• [Instructions to follow]:
Would you please return the lines of the entries below starting at the line that has "The height and width of the screenshot is (720, 1280)." and ending at the line that has "Image resolution: width=1189", both included, exactly as they are?
┌──
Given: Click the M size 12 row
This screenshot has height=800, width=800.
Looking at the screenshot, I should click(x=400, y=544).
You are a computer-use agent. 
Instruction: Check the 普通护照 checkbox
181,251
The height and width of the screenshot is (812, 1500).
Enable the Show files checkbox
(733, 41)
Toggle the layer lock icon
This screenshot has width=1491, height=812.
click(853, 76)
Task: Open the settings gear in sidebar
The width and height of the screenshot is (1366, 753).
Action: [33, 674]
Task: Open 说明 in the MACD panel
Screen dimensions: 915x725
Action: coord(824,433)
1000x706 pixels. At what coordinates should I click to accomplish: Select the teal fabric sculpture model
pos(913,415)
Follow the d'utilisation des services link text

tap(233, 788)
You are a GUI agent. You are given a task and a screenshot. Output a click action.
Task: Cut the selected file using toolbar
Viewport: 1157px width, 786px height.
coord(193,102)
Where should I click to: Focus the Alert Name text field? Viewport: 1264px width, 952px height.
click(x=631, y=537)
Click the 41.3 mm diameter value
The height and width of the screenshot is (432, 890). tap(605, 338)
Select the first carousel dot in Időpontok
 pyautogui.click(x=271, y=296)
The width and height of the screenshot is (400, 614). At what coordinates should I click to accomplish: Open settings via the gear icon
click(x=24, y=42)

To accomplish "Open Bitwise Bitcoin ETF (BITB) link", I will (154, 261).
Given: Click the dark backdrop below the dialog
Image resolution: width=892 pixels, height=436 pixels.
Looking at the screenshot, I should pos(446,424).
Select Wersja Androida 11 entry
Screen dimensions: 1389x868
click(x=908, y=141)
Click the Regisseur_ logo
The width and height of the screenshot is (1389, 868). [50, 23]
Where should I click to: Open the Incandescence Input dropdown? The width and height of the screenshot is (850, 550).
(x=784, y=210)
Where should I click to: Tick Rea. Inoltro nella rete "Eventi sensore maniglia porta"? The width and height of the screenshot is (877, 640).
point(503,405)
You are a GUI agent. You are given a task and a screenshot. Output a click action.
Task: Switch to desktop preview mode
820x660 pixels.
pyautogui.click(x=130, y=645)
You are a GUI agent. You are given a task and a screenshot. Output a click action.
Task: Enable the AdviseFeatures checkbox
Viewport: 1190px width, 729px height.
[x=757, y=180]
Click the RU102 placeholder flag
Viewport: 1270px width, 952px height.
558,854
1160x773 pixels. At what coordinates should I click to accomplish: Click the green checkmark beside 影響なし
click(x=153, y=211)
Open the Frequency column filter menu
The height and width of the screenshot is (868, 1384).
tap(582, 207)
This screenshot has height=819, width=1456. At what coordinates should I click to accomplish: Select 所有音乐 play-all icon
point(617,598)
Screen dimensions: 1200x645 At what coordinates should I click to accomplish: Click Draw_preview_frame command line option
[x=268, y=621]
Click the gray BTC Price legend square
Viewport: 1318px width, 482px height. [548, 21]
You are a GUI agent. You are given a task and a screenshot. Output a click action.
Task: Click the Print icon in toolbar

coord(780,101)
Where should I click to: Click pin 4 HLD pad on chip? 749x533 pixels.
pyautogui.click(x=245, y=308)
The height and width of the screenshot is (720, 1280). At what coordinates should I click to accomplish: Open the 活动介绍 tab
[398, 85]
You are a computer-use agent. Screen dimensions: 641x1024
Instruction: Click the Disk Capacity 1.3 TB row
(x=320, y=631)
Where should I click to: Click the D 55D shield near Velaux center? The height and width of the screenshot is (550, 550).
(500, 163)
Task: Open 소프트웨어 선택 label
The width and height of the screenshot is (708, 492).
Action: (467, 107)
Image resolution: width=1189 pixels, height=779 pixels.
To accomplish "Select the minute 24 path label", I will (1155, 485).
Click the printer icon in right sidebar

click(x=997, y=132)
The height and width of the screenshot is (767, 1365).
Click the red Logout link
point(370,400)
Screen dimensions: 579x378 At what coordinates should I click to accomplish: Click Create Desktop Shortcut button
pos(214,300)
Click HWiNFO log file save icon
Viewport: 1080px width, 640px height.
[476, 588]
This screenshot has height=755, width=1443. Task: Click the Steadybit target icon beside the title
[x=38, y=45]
└──
• [Task output]:
The height and width of the screenshot is (720, 1280). At what coordinates should I click to accomplish: Open the 活动介绍 tab
[398, 85]
You are a computer-use agent. Screen dimensions: 641x1024
Instruction: Click the Disk Capacity 1.3 TB row
(x=320, y=631)
Where should I click to: Click the D 55D shield near Velaux center? The height and width of the screenshot is (550, 550).
(500, 163)
Task: Open 소프트웨어 선택 label
The width and height of the screenshot is (708, 492).
Action: (467, 107)
Image resolution: width=1189 pixels, height=779 pixels.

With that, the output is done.